An end-to-end Natural Language Processing (NLP) project that analyzes student feedback text and classifies sentiment as Positive, Neutral, or Negative using TF-IDF and Logistic Regression.
This project demonstrates the complete NLP pipeline: data preprocessing, feature extraction, supervised text classification, explainability, and deployment-ready inference.

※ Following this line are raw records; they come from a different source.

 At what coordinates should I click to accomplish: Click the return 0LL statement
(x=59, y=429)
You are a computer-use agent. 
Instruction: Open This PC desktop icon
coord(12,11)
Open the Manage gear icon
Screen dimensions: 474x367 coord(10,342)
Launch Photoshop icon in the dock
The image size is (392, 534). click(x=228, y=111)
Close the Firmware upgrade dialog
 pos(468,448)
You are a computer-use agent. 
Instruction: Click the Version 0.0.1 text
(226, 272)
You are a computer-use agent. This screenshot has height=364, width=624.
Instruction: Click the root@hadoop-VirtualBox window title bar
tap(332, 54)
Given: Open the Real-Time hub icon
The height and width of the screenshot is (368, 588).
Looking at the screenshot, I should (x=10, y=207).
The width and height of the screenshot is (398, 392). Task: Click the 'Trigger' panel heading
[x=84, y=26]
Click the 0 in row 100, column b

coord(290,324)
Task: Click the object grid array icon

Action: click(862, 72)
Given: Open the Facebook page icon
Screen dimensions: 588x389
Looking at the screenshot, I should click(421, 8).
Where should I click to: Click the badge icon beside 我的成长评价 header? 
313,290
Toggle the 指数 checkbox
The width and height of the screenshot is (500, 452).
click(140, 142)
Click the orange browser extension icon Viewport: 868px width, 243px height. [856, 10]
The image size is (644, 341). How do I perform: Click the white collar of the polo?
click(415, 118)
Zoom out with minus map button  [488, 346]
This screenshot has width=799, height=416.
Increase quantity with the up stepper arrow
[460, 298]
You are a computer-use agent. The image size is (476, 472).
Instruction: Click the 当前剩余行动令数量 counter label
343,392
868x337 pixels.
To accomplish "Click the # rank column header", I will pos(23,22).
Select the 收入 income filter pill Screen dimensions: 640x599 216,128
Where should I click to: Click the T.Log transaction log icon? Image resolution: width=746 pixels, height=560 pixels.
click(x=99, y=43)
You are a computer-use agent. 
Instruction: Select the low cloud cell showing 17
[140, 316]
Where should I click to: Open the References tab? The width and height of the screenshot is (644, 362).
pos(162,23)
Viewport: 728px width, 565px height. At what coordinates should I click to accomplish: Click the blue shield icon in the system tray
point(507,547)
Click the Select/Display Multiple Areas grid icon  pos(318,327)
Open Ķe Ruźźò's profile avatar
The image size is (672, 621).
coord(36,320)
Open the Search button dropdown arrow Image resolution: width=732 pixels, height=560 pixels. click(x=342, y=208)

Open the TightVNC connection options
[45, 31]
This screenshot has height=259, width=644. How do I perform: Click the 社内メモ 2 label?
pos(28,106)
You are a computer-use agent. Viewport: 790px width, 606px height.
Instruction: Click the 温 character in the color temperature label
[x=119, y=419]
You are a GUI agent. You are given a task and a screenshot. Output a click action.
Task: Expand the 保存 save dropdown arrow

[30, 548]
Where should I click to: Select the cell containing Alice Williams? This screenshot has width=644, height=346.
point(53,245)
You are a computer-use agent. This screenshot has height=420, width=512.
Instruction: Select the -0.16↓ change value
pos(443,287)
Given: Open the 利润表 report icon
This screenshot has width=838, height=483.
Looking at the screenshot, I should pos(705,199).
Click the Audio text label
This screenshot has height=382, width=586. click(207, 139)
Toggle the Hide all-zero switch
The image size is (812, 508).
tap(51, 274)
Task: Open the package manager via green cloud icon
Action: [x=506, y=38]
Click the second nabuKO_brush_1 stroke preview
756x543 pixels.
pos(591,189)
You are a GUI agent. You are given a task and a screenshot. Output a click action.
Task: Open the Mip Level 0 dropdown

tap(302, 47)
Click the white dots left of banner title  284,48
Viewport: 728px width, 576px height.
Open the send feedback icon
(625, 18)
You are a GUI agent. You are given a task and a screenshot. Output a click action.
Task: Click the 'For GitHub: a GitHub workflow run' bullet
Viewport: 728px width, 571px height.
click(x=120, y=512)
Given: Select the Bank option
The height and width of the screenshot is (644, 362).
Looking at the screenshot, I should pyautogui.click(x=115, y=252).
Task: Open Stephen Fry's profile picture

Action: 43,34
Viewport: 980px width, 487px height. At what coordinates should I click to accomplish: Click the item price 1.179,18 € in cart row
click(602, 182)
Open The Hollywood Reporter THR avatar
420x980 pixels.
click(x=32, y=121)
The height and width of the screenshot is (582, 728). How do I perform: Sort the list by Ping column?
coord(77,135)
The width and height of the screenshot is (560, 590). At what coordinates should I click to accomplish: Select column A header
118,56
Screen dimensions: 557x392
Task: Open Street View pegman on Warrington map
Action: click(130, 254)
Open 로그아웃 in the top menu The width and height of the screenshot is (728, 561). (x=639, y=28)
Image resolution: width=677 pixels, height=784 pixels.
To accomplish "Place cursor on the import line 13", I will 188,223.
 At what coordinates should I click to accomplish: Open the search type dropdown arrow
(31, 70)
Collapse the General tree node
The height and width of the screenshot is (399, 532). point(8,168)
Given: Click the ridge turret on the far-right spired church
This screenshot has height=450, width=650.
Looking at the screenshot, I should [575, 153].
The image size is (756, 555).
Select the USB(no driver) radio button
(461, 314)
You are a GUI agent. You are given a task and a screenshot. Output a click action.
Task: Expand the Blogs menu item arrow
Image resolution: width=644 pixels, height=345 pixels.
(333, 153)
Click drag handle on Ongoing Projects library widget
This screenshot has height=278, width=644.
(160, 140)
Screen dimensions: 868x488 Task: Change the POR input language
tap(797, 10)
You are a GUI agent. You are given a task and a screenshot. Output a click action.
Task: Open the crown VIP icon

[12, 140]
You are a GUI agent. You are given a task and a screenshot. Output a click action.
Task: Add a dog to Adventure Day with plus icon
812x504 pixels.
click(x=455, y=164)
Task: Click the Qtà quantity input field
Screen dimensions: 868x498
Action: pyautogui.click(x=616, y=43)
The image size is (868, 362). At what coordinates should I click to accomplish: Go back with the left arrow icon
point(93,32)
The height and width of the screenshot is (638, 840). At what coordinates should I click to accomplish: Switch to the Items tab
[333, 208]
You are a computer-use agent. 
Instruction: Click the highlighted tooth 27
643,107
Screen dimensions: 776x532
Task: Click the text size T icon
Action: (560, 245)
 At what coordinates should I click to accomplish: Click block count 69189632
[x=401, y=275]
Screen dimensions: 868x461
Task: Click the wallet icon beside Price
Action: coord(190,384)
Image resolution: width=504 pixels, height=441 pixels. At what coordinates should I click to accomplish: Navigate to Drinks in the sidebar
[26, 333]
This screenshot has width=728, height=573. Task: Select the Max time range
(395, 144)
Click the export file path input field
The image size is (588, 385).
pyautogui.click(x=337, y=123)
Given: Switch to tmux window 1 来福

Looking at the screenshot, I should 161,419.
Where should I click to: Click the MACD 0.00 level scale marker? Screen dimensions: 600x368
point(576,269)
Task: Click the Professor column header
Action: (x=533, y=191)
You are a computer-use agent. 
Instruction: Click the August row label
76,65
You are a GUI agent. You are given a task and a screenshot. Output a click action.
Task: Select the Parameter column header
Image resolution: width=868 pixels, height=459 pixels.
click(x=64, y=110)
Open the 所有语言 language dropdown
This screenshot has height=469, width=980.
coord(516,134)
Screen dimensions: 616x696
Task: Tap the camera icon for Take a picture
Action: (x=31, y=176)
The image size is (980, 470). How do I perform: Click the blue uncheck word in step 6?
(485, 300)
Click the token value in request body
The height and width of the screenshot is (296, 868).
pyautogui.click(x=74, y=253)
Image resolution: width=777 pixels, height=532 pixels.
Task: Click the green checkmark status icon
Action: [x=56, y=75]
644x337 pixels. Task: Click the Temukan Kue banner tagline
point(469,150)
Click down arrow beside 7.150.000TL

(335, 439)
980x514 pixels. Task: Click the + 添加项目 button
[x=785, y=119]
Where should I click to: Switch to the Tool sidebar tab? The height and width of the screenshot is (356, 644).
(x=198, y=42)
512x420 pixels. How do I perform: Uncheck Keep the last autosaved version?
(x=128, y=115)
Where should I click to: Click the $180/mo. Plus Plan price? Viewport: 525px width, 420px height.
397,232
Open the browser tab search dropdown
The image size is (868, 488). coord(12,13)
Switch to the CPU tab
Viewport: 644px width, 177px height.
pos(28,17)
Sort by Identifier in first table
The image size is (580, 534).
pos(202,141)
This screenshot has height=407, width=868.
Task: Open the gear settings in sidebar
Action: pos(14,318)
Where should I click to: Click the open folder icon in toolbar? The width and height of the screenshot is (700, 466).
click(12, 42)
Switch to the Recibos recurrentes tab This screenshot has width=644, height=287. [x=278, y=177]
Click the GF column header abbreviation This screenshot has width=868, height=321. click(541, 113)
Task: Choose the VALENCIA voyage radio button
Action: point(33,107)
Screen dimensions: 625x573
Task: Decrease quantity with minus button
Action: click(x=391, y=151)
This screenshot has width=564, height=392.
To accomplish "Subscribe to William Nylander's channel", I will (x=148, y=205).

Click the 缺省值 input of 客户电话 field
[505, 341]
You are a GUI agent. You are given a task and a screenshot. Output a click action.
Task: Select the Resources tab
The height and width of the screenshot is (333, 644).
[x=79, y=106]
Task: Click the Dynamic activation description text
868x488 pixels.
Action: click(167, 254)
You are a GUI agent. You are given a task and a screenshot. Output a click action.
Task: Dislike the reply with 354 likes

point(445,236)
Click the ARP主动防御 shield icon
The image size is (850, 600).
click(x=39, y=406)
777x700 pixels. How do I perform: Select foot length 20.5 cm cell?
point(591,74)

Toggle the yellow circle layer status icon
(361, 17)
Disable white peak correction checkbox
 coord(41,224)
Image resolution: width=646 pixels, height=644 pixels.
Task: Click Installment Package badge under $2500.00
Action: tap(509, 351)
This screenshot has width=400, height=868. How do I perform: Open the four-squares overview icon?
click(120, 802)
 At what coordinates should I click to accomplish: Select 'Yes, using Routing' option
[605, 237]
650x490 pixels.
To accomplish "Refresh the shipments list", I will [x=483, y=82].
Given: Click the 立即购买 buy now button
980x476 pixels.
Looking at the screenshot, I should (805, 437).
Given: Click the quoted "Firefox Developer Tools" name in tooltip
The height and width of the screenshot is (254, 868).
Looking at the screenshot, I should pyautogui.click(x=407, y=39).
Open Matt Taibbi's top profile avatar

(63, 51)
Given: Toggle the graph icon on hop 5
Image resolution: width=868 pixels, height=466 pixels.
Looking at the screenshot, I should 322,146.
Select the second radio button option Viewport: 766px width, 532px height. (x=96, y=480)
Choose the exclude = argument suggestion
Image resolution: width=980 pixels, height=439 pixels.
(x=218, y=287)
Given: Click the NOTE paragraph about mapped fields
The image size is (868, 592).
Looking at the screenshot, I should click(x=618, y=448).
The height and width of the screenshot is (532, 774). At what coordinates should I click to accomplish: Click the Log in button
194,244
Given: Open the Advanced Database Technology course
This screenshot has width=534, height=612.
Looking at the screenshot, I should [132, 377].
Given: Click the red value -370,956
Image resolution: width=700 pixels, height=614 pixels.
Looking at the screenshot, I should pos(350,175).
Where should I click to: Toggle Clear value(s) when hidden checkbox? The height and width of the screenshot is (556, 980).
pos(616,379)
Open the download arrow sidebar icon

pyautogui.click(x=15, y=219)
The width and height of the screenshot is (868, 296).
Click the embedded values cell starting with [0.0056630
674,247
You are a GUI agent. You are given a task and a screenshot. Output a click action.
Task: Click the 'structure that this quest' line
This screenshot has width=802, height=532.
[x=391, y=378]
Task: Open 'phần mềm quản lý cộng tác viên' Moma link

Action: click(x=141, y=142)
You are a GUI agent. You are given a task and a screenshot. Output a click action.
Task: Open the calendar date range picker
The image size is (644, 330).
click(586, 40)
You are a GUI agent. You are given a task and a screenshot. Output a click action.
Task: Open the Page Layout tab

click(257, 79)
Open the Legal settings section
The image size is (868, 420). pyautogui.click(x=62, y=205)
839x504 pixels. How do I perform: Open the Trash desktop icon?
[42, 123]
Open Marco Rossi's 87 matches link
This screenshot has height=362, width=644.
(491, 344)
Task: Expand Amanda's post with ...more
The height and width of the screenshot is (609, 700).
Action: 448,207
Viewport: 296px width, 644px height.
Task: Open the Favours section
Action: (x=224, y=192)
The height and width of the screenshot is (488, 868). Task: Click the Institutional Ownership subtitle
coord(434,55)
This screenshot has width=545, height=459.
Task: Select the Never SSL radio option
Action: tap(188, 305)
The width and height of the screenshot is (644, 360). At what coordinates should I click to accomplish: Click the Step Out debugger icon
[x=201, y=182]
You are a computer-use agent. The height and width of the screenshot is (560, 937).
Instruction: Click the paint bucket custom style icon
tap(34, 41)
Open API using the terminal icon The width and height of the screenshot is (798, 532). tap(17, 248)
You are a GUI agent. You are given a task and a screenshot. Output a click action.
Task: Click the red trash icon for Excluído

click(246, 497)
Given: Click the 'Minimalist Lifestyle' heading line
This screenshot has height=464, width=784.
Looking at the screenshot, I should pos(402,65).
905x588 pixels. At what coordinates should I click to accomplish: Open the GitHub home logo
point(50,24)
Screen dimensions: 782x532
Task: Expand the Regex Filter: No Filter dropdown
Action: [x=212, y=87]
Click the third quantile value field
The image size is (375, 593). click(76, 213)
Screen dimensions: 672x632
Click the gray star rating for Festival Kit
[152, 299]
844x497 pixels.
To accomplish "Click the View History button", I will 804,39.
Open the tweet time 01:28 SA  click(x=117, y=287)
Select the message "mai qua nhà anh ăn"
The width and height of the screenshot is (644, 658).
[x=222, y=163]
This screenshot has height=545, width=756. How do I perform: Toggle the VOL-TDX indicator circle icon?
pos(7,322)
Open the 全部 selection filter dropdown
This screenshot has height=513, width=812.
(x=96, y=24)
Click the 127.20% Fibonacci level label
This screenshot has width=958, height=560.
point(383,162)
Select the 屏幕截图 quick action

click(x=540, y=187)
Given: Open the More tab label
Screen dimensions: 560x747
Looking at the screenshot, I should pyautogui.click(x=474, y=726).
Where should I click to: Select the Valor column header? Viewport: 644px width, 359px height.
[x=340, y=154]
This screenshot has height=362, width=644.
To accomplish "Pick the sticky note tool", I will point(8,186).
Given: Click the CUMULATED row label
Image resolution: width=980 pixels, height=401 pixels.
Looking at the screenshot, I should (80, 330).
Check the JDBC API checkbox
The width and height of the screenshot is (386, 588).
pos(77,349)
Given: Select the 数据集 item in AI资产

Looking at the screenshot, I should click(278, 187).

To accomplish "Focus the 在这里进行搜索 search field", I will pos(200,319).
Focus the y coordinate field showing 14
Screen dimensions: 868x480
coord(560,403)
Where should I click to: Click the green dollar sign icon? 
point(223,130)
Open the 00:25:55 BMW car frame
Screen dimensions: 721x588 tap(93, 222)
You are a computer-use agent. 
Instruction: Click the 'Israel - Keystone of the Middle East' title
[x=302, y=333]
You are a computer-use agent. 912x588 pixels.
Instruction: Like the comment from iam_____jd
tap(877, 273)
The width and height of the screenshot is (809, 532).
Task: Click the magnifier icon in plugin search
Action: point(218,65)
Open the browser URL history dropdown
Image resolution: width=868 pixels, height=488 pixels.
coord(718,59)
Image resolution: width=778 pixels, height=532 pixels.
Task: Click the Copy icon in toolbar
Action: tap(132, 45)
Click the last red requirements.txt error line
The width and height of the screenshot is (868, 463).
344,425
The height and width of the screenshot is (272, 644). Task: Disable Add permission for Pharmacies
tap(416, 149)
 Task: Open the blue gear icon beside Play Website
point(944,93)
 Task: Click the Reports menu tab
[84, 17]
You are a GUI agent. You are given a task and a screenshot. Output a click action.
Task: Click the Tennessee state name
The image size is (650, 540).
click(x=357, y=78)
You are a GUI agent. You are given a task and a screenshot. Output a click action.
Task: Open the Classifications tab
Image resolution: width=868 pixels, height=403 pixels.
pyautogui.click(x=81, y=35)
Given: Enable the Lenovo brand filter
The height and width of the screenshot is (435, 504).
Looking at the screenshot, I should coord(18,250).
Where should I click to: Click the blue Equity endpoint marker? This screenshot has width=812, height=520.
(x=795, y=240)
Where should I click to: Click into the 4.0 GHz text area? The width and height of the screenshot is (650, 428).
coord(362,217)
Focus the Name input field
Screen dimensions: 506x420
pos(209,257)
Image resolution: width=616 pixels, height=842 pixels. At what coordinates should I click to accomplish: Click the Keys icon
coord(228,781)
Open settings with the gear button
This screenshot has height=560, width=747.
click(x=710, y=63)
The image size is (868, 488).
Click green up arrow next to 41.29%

- NLP-based sentiment classification on real student feedback
- TF-IDF vectorization for text feature extraction
- Logistic Regression with class balancing
- Explainable AI using feature coefficient analysis
- Flask-based inference web application
- Deployment-ready project structure
- Python
- pandas
- scikit-learn
- TF-IDF Vectorizer
- Logistic Regression
- Flask
- HTML / CSS
- Gunicorn (deployment-ready)
student-feedback-analyzer/ ├── app/ │ ├── app.py │ ├── sentiment_model.pkl │ ├── vectorizer.pkl │ ├── label_encoder.pkl │ ├── templates/ │ │ └── index.html │ └── static/ │ └── style.css ├── data/ │ └── finalDataset0.2.csv ├── model/ │ └── train.py ├── requirements.txt └── README.md
git clone https://github.com/YOUR_USERNAME/student-feedback-analyzer.git cd student-feedback-analyzer pip install -r requirements.txt cd app python app.py Open in browser:http://127.0.0.1:5000
-
User enters student feedback text
-
Text is transformed using the saved TF-IDF vectorizer
-
Logistic Regression model predicts sentiment class
-
Numeric class is mapped to:
0 → Negative 1 → Neutral 2 → Positive
-
Result is displayed in the UI
The model’s predictions are interpretable by analyzing TF-IDF feature coefficients. Key words contributing to each sentiment class were extracted to validate model reasoning.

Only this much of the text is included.